Lucas Scarfone, a Hamilton, Ont.-based automotive photographer, went further with his dream car, a beautiful pesto-coloured GT3 Touring, which unlike me, he did actually buy with his own money. Above and beyond Exclusive Manufaktur is Porsche’s Sonderwunsch (special wishes) program – option code: CXX – which lets you order totally off-menu items. Scarfone had the black interior trim replaced with brushed aluminum. He texted me the price for that option: $11,600, followed by the facepalm emoji.

It may not have been as reckless a financial move as you might expect. “Someone offered me $475K already [mind-blown emoji],” he texted. In other words, he could flip his newly delivered dream car for nearly double what he just paid for it, because new 911s are in such short supply now.

It’s roughly a two-year wait for a new 911 or 718 sports car these days, Martins said. Even for the higher-volume Macan or Cayenne SUVs, the wait is four to six months. Parts supply shortages caused by the pandemic and the war in the Ukraine continue to restrict the production of new cars. Although, last year, Porsche Canada didn’t do too badly at all, selling 9,141 cars, a new record.

Mojave Beige for the lightweight one-piece carbon bucket seats.

Supply shortages have changed the way people buy cars, Martins said.
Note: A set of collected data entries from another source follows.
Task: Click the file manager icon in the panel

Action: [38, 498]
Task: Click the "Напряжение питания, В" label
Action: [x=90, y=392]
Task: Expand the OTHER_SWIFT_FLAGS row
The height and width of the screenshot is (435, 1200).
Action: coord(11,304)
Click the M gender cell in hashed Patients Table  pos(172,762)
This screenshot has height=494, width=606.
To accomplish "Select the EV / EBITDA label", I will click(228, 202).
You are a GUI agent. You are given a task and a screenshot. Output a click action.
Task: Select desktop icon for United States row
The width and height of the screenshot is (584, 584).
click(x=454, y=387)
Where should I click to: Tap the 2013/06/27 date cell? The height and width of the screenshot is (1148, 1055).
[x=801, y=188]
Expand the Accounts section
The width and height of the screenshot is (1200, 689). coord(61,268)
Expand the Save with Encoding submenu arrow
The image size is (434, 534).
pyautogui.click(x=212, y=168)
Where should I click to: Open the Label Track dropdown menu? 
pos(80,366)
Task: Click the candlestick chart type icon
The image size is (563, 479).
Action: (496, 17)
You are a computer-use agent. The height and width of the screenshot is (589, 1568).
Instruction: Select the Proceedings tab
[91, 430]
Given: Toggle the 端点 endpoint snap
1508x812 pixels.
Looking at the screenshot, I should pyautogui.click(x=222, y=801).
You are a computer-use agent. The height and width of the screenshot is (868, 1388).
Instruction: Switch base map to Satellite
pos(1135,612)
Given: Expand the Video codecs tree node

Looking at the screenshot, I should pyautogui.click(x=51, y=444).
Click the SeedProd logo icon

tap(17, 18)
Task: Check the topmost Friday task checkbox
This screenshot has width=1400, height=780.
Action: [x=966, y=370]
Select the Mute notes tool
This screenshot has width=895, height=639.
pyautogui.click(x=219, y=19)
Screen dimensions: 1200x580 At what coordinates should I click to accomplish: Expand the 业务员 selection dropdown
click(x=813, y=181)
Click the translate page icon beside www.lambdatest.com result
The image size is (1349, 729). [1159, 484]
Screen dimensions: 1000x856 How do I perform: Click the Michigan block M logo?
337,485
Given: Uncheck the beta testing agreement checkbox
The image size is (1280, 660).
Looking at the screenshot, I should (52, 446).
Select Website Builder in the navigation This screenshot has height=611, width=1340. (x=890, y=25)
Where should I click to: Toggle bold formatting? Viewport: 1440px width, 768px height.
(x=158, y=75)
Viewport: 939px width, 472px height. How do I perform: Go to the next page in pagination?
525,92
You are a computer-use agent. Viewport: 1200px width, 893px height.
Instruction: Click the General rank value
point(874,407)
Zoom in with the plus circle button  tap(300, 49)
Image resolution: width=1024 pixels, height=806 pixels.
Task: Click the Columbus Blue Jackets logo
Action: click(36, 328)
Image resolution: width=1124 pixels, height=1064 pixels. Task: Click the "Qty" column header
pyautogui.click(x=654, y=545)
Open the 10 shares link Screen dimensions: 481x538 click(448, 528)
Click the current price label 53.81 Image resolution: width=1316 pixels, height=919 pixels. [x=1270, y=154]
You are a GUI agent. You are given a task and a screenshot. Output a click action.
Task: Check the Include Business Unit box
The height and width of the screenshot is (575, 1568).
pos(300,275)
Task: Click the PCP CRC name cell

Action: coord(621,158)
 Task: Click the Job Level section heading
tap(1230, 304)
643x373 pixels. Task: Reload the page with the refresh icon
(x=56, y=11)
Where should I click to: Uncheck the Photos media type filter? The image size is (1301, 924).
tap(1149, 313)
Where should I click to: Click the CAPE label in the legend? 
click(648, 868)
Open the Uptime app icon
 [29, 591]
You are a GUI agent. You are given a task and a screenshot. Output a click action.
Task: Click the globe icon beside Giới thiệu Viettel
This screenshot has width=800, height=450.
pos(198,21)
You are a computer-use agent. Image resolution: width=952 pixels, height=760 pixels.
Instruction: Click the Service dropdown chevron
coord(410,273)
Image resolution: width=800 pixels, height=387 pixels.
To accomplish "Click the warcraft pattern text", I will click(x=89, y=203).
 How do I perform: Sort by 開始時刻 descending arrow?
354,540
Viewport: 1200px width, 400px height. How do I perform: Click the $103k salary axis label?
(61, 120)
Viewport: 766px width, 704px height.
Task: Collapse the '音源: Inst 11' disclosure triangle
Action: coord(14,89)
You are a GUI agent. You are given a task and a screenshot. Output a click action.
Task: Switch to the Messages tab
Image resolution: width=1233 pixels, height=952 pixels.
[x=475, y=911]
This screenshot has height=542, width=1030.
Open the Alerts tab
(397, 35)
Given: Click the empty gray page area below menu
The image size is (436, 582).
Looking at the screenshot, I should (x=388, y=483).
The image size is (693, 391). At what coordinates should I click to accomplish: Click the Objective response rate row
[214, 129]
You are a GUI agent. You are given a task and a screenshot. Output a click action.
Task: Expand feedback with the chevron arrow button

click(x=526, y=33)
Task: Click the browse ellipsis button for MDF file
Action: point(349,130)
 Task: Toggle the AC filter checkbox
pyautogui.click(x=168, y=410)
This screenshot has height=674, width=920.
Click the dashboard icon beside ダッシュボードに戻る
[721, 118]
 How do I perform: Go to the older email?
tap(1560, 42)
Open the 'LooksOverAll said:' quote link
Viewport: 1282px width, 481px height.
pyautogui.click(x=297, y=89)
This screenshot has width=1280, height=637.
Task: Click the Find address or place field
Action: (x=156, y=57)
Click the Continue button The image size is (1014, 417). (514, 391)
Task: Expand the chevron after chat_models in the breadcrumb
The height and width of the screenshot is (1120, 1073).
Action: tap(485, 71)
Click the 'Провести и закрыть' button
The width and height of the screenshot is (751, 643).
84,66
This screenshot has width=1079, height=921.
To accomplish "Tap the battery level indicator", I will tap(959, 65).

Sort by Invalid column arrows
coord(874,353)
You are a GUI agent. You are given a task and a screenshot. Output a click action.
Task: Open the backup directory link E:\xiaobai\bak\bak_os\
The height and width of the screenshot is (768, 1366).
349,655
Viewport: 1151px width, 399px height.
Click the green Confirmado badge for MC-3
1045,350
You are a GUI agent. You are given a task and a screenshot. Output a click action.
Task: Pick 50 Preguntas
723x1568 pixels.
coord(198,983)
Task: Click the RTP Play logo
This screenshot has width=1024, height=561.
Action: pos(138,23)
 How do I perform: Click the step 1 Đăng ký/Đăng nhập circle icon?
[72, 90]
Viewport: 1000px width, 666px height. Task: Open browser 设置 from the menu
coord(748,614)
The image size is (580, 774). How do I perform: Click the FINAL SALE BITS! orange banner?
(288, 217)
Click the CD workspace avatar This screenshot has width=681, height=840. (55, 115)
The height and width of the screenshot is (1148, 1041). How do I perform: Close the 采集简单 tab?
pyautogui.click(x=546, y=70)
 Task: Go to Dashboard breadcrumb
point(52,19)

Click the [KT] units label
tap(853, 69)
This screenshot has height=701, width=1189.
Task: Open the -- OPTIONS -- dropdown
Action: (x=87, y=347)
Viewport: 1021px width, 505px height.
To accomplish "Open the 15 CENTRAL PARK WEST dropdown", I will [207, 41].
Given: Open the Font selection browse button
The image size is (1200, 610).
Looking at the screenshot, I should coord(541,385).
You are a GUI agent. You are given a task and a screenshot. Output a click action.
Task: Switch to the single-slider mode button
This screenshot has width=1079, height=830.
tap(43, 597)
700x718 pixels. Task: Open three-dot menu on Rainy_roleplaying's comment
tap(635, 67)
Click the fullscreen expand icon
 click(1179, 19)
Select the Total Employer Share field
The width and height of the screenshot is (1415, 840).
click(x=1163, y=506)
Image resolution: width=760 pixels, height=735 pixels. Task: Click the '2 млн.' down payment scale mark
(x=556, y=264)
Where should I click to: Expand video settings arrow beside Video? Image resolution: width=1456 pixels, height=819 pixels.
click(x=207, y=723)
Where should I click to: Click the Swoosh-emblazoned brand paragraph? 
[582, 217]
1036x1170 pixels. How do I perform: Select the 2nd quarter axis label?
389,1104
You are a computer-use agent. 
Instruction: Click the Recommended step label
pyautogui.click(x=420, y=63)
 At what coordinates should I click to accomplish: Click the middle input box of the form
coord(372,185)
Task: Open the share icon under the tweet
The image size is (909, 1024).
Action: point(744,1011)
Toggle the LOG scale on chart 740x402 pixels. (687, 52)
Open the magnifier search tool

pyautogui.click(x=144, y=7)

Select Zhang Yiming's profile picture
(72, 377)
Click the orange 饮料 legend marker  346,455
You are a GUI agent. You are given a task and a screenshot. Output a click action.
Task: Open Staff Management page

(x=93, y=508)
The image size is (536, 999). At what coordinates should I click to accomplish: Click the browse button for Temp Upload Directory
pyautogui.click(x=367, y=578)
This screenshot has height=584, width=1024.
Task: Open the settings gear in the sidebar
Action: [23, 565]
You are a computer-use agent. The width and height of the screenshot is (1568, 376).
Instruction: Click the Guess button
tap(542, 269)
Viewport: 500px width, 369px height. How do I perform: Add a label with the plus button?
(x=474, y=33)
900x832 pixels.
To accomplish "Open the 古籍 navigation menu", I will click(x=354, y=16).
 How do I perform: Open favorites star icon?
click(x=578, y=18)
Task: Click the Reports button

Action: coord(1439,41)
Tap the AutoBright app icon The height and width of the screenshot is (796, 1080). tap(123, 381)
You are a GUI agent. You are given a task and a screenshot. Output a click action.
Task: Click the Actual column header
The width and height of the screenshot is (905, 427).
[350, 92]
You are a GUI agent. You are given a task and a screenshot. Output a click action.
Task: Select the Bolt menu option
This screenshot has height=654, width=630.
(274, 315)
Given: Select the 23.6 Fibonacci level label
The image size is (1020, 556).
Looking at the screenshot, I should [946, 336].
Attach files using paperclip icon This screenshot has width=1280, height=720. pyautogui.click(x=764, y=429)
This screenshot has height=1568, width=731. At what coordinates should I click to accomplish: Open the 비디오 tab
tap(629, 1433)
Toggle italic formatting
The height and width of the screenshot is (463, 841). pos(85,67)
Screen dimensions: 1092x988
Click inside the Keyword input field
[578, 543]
Most people used to buy a Porsche off the lot. There would be 80 new SUVs just waiting for customers at any given time, he said. Now, nearly every new car he sells is a custom order, bought sight unseen and configured on a computer screen. The net result of tighter supply is, unsurprisingly, that new cars are selling for higher prices, which is good for business.

“My” GT3 Touring was ordered in July, 2021, and arrived earlier this year, although Porsche kept it in storage until April. When I finally laid eyes on the real car, it was a moment of shock, delight and relief that it didn’t look like a dog’s breakfast. The paint was radiant, not at all like it was on the computer screen, but better. The two-tone interior was worth every penny (of Porsche’s money).

No matter how carefully you stare at paint swatches or how many hours you spend in the Exclusive Manufaktur nook, there will be surprises on the day you finally take delivery of your new car. I had no idea, for example, there would embossed, textured leather on the upper dashboard, but it’s lovely.

Driving it, there’s a sense of rightness to it, which is owed to the fact I got to choose everything on it. It was made for me. Too bad I had to return it after only a week without even getting close to experiencing its full potential because for that you need a good mountain pass or racetrack.

Porsche excels at offering its customers exactly what they want, and then making them pay dearly for it; that’s never been more true than it is now.

Scarfone also collected his pesto-coloured GT3 Touring earlier this year. “Oh man, to see it come to life from the computer was amazing,” he texted. “Never thought I’d be able to build my own car one day!!!” By the time you read this, he’ll have already taken the car to its first track day, and has plans to drive it as much as possible this summer.